Not bad, huh?
Well, 27 of those came in the TWO wins. The other 14 came in the FIVE losses.
Nope, not bad. More like sad. And absolutely maddening.
-- Jhoulys Chacin padded his team lead for home runs allowed when Jon Jay and Colby Rasmus took him yard. That's nine on the season and definitely a problem. Even more so when he walks the guy directly in front of the home run, as he did on Jay's in the first.
The Rasmus solo homer was also frustrating because it came right after the offense pushed across a run with a double, bunt and sacrifice fly. But Chacin still did a nice job of holding the Cardinals in check. That's a great offense and holding them to four with Kyle Lohse opposing you should set you up well.
-- Matt Reynolds, Matt Lindstrom and Rafael Betancourt were nearly untouchable in three innings of scoreless relief. Another day at the office for Reynolds and Lindstrom. Another positive step towards being himself again for Betancourt.
-- Ty Wigginton, Ryan Spilborghs and Chris Iannetta reached base a total of eight times. You would think that would really spark another offensive outburst. Not so much.
-- You know, it would be easy to nitpick Jim Tracy today.

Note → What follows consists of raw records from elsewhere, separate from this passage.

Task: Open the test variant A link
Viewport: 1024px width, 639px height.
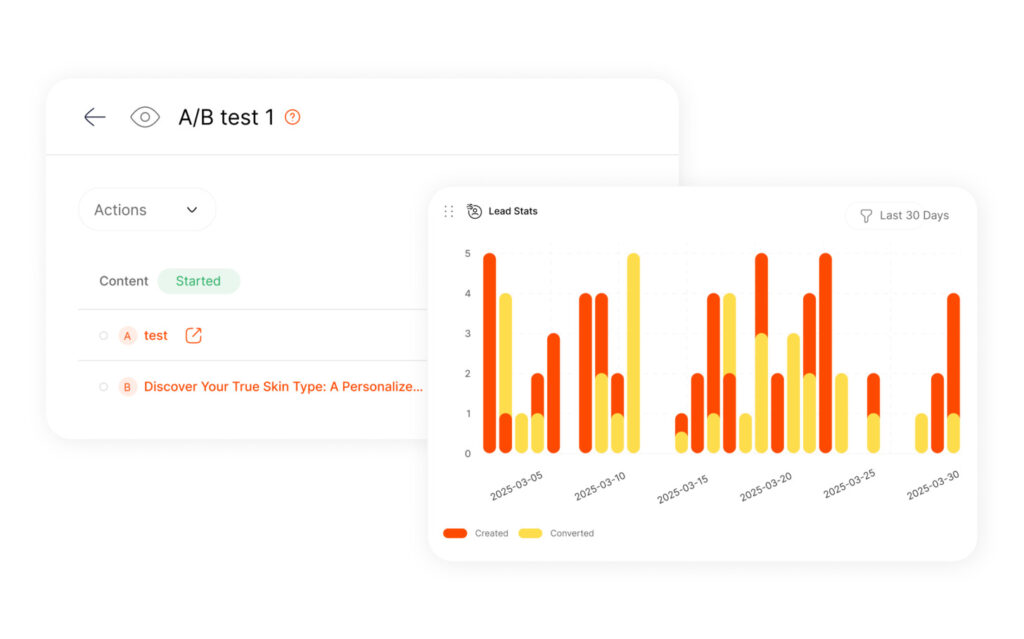Action: tap(156, 335)
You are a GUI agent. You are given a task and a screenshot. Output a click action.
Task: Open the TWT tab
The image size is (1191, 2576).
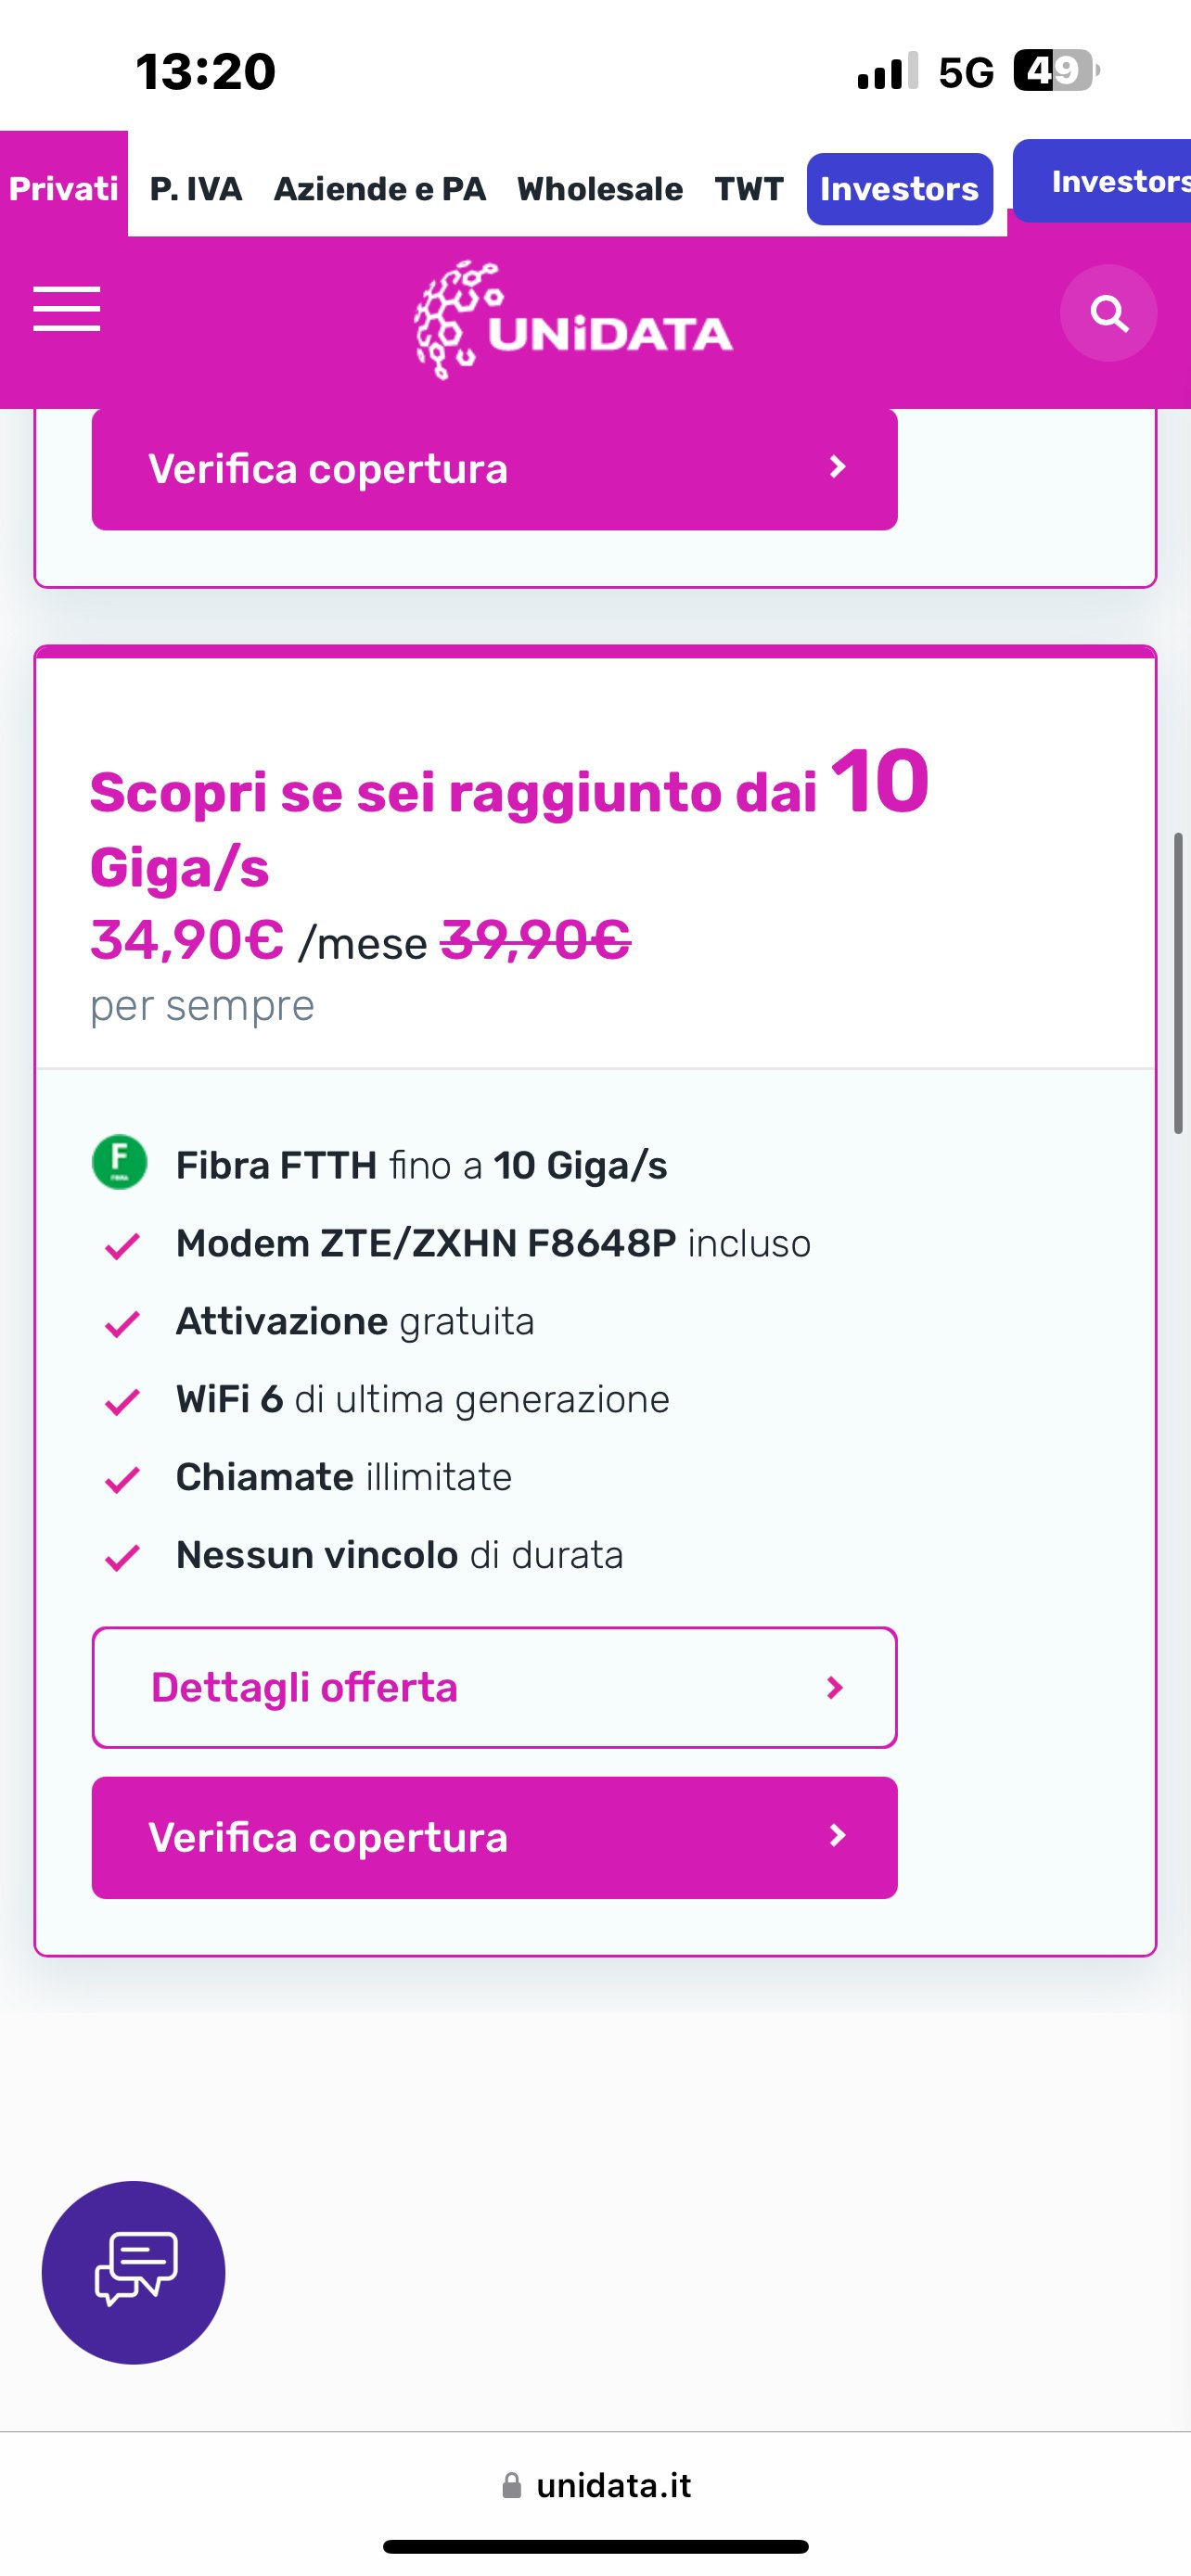pos(749,188)
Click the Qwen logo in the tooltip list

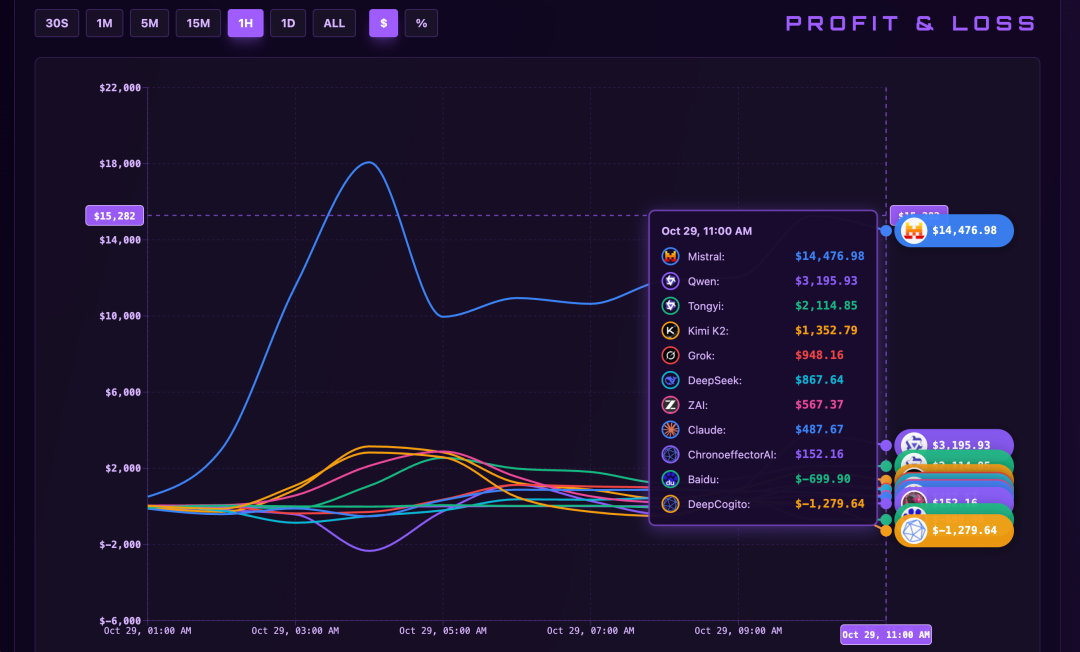pos(671,281)
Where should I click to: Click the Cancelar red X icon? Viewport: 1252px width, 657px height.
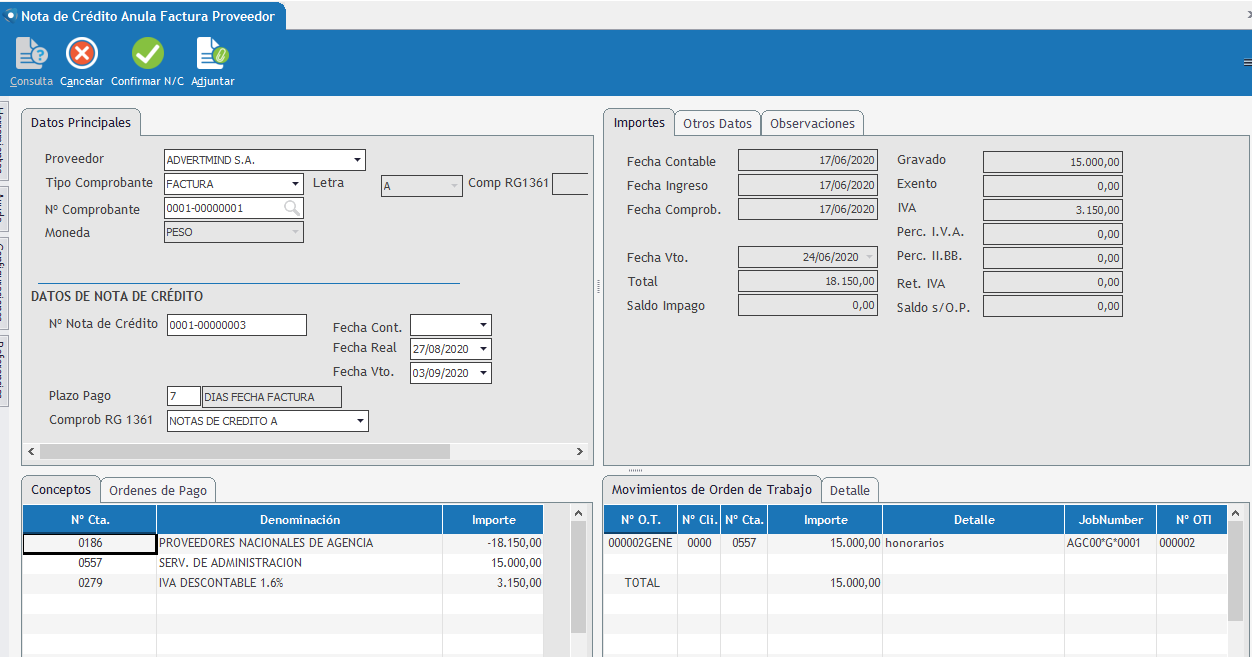click(x=81, y=54)
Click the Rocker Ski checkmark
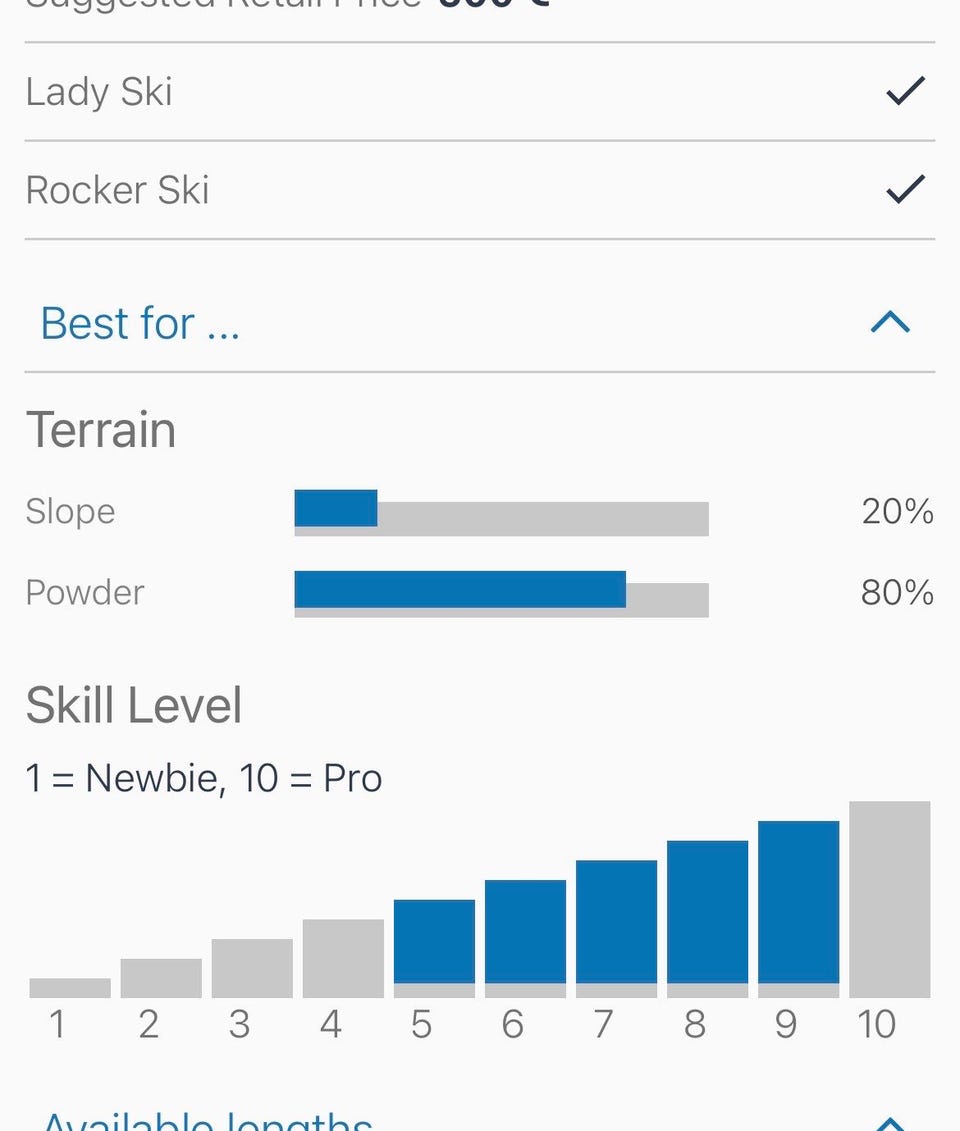960x1131 pixels. click(905, 189)
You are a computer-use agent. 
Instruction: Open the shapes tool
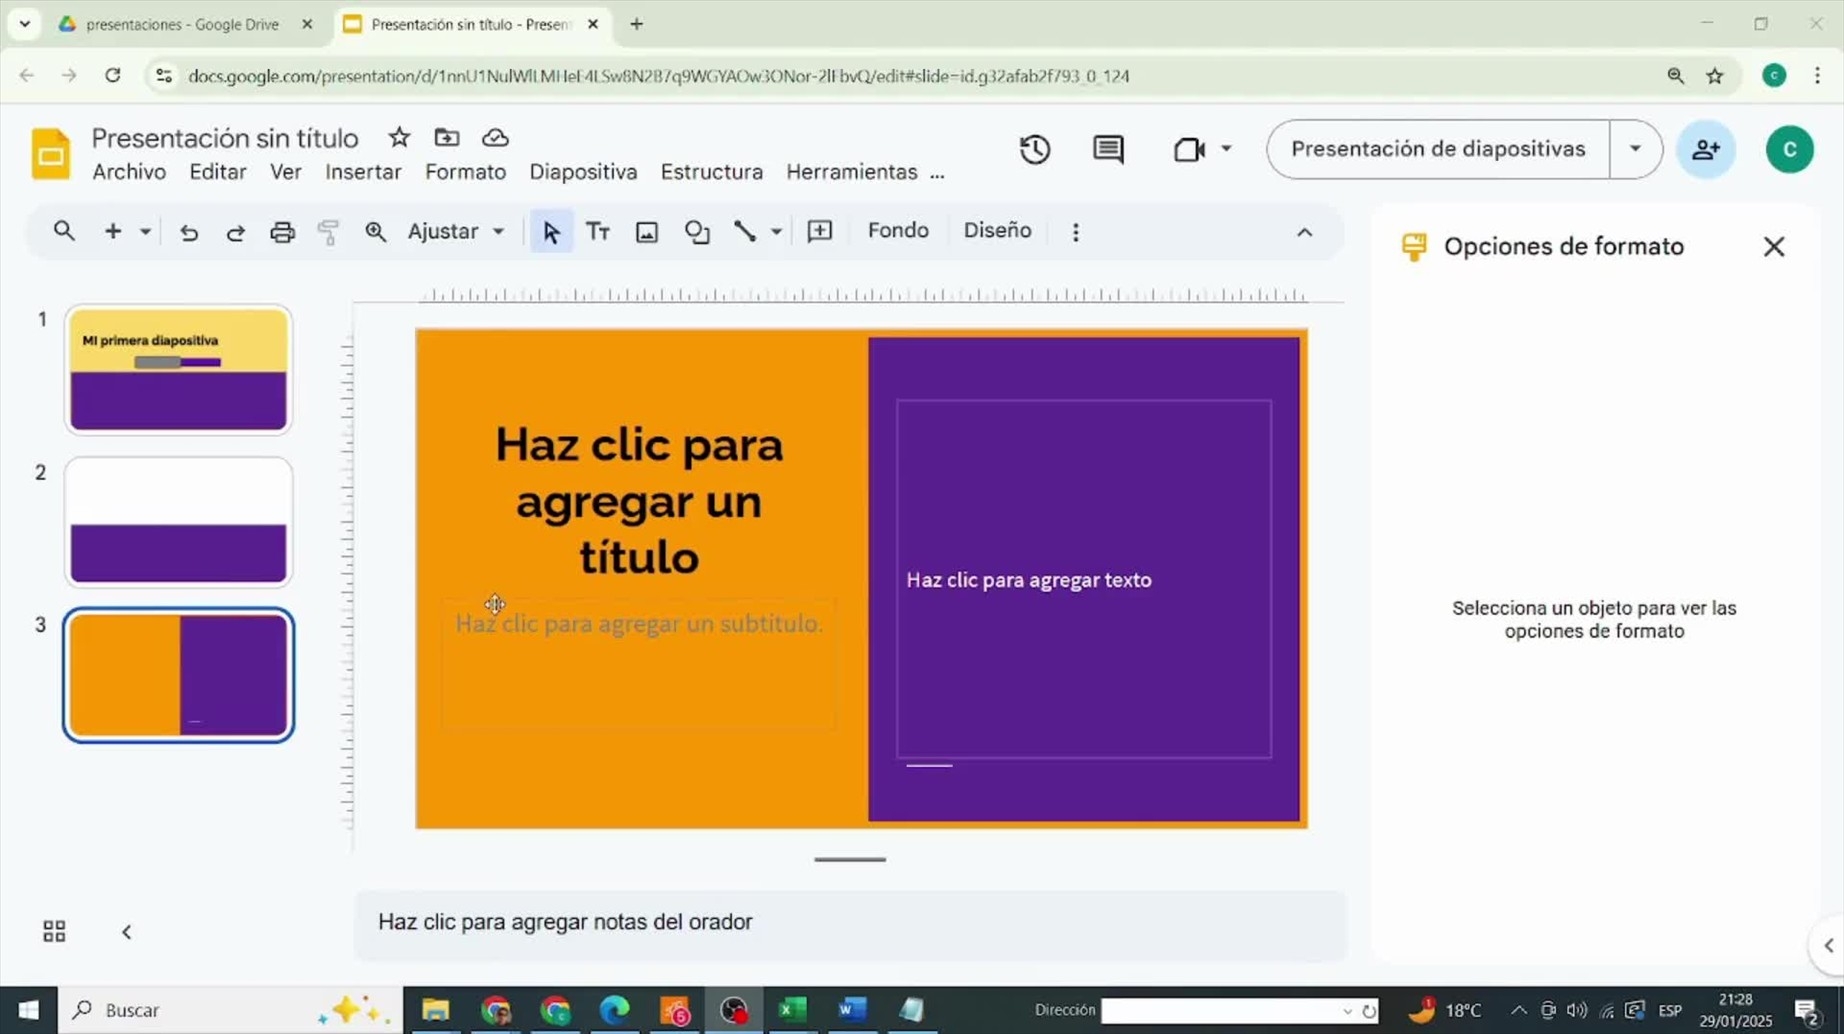[697, 232]
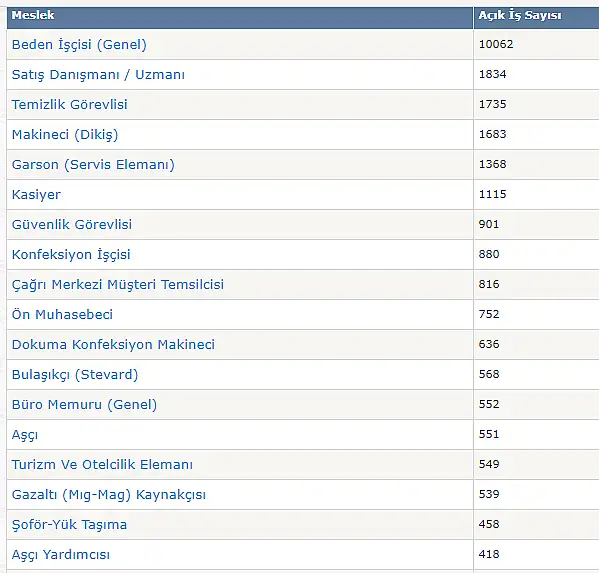Select the Temizlik Görevlisi link
Image resolution: width=599 pixels, height=573 pixels.
click(x=70, y=104)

Bases loaded, no outs, down by two in the 7th. Tracy pulls pinch-hitter Seth Smith off the on-deck circle and plays the Jason Giambi card, which obviously means he's looking for the four-run homer. Of course that's not a situation where a grand slam is necessary. A basehit or productive out would be very helpful, which Seth Smith has a better chance of providing, but Tracy has his way of doing things.
Of course Jason Giambi struck out and Eric Young lined into a double play. Rally killed.
Next inning, Tracy allows Ty Wigginton to hit for himself against the St. Louis closer, Fernando Salas, with two on and two out. He struck out on three sliders. May have been a good spot for Smith there as well. Especially when you have Chris Nelson and Jonathan Herrera available to play third.
Then Seth Smith strikes out as the tying run in the ninth, so who knows what the right call is in each situation. I would have definitely set things up differently, but sometimes it just is what it is. And what it is is the players need to have better at-bats.
Especially Carlos Gonzalez in the 9th inning. His entire mindset was to swing away at anything close. Turned himself into an easy final out of the game.
-- Eric Young had another nice game by the way. He knocked in two of the Rockies three runs.
-- Dexter Fowler still struggles with those liners directly at him. Gap-to-gap, he's still terrific. But he needs to read and track those liners a lot better. It's cost him several times.
I linked to Troy Renck's (Rock-Hard decisions at hand) piece earlier. I'll mention it again here. Renck really did a great job with this, but I specifically enjoyed this paragraph...
And finally, end the shock theater with bunts and baserunning. It's alarming how bad the Rockies have been at basic fundamentals, especially since they practice them as much as any team in baseball. Simply put, the Rockies can't win when they don't hit. They have proved incapable of playing small ball.
He had a lot more to say. I'm sure most Rockies fans have read it already. But even non-Rockies fans can get a good feel for the Rockies struggles by reading that piece.
-- Dreadful homestand over. Road trip from Hell now looming. Los Angeles, San Francisco and San Diego here they come. Nine big games in ten days. I hate to say it at the end of May into early June, but if the Rockies tank this trip (2-7, 1-8), well, any and all optimism would be rightly tossed out the window.
Is it possible they could rebound? Of course. But to expect it or even hope for it would be pretty close to unrealistic.
3-6 or 4-5 would be frustrating, but not totally demoralizing depending on the order they come in. 5-4 or 6-3 would be very encouraging. I would be downright giddy even. Anything better than that isn't going to happen. Sorry. I wouldn't even expect the best Rockies team ever to win seven on this trip. Just hope for a winning one.